## SUPPLIED DATA
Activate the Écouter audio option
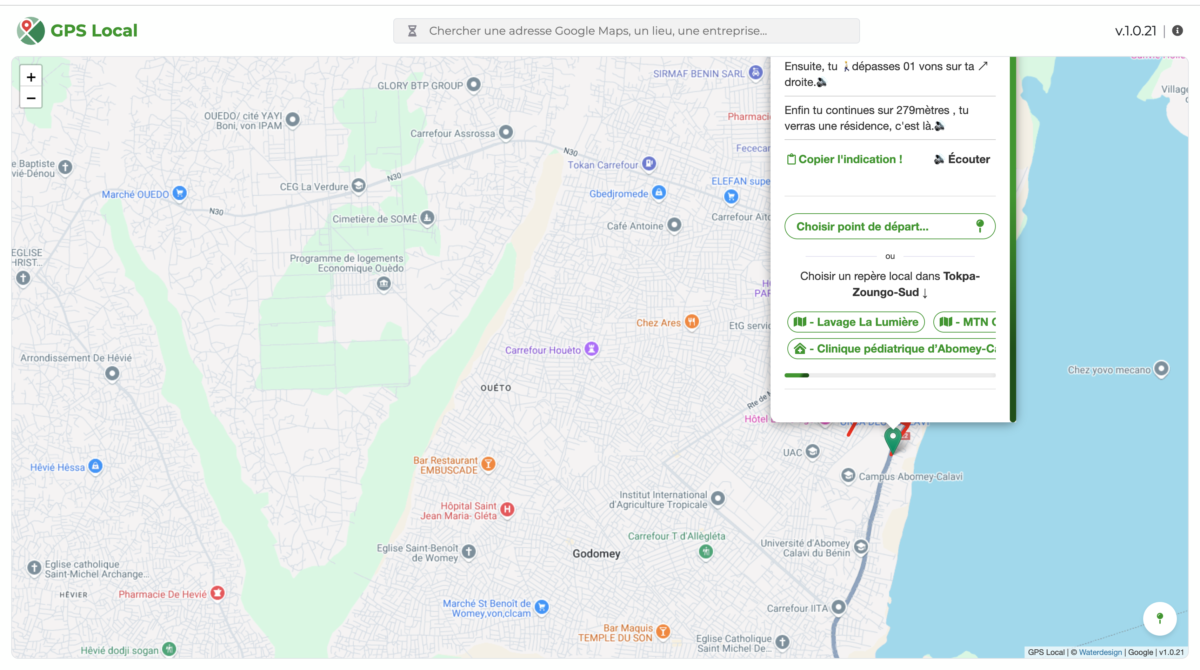 point(961,158)
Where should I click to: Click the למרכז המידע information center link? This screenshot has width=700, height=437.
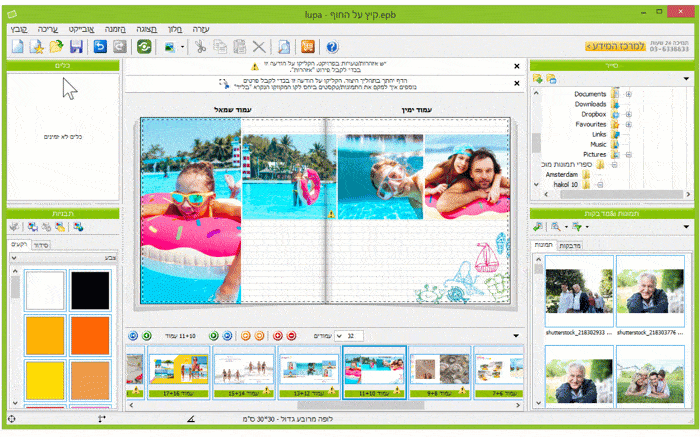click(x=584, y=46)
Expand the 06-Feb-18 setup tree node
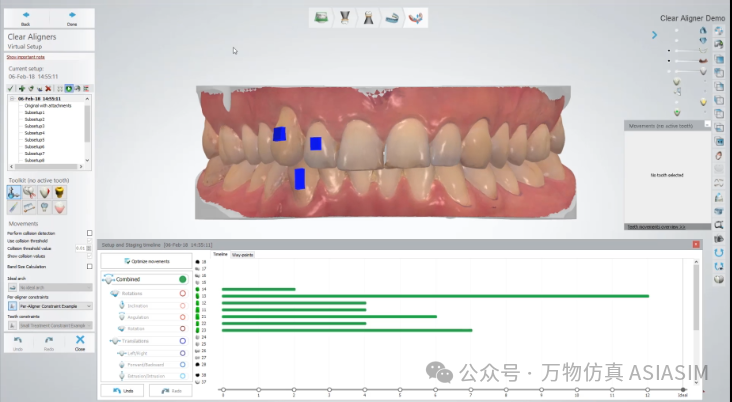This screenshot has height=402, width=732. tap(10, 99)
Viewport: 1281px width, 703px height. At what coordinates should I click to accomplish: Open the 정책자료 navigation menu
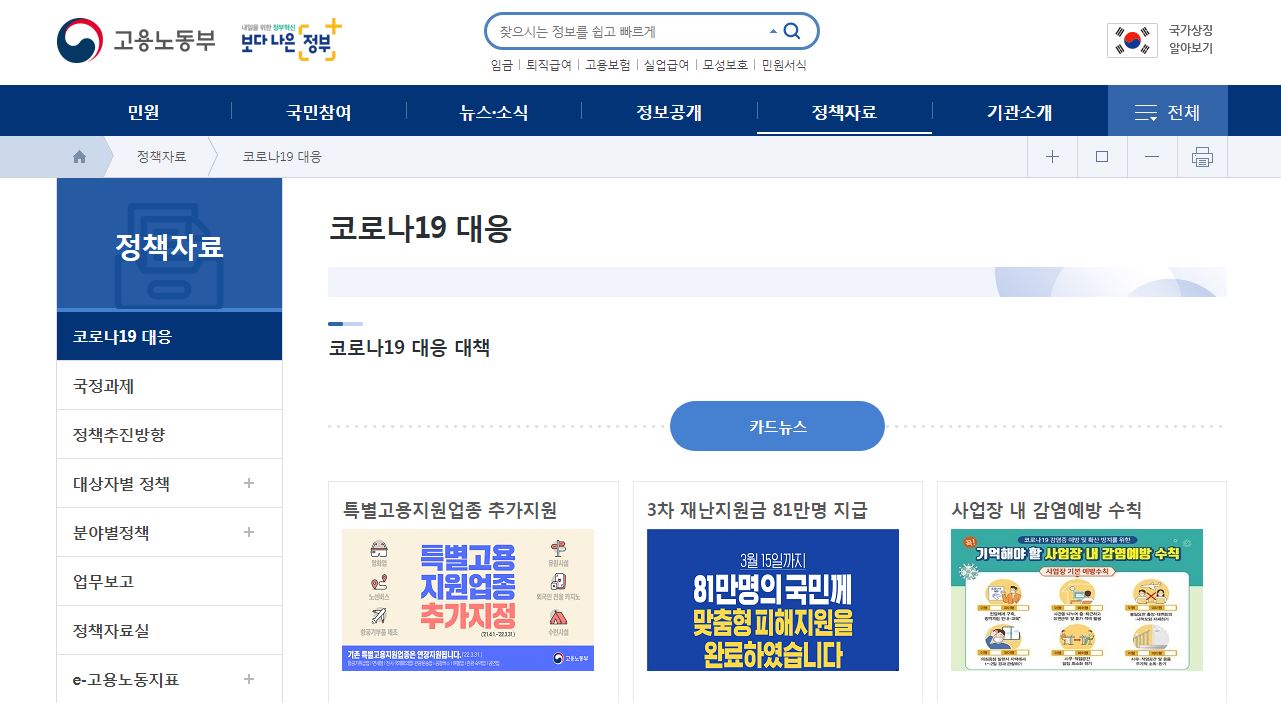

## PROBLEM
From the line containing "Expand the 06-Feb-18 setup tree node" down to the final line of the material above, reproduce each line exactly and include no images.

## RESPONSE BELOW
Expand the 06-Feb-18 setup tree node
This screenshot has height=402, width=732. tap(10, 99)
Viewport: 1281px width, 703px height. At what coordinates should I click to accomplish: Open the 정책자료 navigation menu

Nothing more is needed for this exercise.